[Petition 5] "Screams in the village every night"

Posted on : 2019-04-21 15:47 KST Modified on : 2019-04-21 15:47 KST
Massacre at Tây Sơn Tây village, Duy Hải commune, Duy Xuyên District, Quảng Nam Province (massacre at old Mr. Nho’s air raid shelter)
Nguyễn Tan Quy

Date of birth: Registered as 1942; actual birth year 1940

Date of massacre: Nov. 12, 1969

Description of massacre: I was eating breakfast with my family at around 6 am when we heard the sound of shells. I was a member of the guerrillas, and the young men from the village and I fled to avoid the South Korean troops. The villagers and family members remaining behind in the village hid in the air raid shelter at old Mr. Nho’s house. The South Korean soldiers soon swooped in on the village. They dragged the residents out of the air raid shelter and assembled them in a bamboo grove next to it.

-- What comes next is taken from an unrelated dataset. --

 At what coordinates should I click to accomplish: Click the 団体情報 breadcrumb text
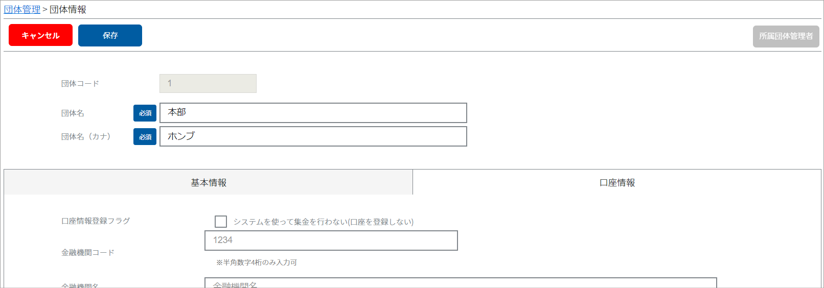click(68, 10)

The soldiers first asked the residents if they were “VC” (Viet Cong). Then they opened fire on them. The people who were hit by bullets died on the spot. The South Korean soldiers threw a grenade toward the people who hadn’t come out of the air raid shelter. After the soldiers left, the other young people and I returned to the village around five in the afternoon. We went looking for our family members among the bodies, which were so badly damaged that it was hard to make out their features. My mother Lê Thị Lạc (hen 62), my wife Ngô Thị Khuê (23), my two daughters Nguyễn Thị Huệ (five) and Nguyễn Thị Bé (one), and my son Nguyễn Tấn Sang (three) all died that day. I was 24 at the time.

Not knowing when the South Korean troops might return to the village, I had to bury my family and leave the village in a hurry. I wrapped the bodies up in scraps of parachute and raincoats I’d picked up from the area, and I buried them quickly in the ground. I placed five stones there so I’d be able to find the grave site again later on, and I left the village. Fortunately, the markers were still there when I returned to my hometown after the war ended in 1975, and I was able to give my family members a funeral. At night, I could hear people crying and screaming in the village. I couldn’t be there anymore, so I moved to another village. My neighbors also couldn’t bear to live in the village. They began leaving one after the other; today, the village has disappeared completely.

What I want from Korea: I want the South Korean government to acknowledge and apologize for the South Korean troops’ massacres of Vietnamese civilians before it’s too late.